[Stored entries]
BEGIN

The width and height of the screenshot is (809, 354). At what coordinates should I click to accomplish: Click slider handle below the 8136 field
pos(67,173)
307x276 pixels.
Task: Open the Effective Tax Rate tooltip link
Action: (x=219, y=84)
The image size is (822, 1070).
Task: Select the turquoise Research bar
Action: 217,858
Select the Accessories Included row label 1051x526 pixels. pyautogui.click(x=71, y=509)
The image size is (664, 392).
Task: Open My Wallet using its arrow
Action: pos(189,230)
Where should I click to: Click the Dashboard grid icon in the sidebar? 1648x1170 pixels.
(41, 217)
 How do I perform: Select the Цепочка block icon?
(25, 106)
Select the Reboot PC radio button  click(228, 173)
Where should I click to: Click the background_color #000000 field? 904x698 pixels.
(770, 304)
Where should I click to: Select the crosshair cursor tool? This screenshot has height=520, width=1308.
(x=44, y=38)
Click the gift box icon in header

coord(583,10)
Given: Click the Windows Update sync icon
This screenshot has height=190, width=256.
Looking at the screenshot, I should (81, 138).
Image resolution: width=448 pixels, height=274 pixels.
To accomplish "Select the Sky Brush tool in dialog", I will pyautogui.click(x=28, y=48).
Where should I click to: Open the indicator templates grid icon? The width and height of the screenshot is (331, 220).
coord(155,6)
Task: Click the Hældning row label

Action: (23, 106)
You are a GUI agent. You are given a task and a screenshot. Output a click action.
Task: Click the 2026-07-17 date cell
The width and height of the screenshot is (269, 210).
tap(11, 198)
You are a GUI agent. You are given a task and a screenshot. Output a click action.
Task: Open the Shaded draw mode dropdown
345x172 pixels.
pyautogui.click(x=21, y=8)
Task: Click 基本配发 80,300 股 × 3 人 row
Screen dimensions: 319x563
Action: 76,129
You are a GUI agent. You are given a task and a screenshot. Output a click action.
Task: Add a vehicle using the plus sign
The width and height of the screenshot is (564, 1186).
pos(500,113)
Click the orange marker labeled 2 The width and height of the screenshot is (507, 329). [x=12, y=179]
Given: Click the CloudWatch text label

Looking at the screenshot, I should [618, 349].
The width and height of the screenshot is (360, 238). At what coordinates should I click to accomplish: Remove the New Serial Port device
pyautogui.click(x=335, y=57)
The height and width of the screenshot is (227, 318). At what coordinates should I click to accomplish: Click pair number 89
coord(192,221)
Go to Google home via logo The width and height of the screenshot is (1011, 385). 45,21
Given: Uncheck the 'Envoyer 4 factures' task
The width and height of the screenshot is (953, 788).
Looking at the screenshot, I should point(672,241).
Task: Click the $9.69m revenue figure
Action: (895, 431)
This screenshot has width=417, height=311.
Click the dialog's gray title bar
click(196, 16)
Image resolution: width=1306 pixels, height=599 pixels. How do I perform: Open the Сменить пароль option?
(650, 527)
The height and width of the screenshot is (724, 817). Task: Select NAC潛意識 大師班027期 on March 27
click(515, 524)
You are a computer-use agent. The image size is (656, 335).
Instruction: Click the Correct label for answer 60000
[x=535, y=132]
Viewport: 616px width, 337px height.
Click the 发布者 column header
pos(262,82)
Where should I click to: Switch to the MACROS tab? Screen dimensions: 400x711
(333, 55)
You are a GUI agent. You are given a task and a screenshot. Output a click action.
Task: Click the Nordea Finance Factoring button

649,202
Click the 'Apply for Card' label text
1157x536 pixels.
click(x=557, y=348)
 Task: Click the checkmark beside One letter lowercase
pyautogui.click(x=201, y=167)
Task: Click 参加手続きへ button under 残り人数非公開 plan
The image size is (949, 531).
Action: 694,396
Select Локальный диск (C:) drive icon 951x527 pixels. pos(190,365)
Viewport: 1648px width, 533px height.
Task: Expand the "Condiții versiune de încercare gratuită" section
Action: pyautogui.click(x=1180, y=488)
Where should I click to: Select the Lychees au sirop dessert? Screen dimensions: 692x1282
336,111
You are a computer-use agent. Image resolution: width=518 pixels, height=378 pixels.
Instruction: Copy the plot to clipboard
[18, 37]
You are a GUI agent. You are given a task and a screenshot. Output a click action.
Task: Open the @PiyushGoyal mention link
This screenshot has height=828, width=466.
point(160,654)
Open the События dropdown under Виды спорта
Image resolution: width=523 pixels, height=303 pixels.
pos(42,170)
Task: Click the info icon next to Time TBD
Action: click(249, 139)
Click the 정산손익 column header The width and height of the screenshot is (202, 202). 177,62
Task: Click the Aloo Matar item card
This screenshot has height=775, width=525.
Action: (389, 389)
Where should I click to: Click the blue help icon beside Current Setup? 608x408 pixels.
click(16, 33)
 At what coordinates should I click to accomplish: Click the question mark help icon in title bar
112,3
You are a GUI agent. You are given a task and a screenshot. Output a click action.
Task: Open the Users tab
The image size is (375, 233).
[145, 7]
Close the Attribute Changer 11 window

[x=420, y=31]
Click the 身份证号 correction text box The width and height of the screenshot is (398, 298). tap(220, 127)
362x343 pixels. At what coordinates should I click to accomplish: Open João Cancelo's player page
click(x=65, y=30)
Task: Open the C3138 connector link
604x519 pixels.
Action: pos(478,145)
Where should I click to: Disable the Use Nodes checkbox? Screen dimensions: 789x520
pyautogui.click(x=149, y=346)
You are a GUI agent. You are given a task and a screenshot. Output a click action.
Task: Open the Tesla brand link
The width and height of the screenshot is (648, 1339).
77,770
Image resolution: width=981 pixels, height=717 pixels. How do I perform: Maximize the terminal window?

END

## Directions for this task
Make a copy of each line in the records that has the word "computer".

## Answer to the problem
You are a computer-use agent. The image size is (656, 335).
You are a computer-use agent. Image resolution: width=518 pixels, height=378 pixels.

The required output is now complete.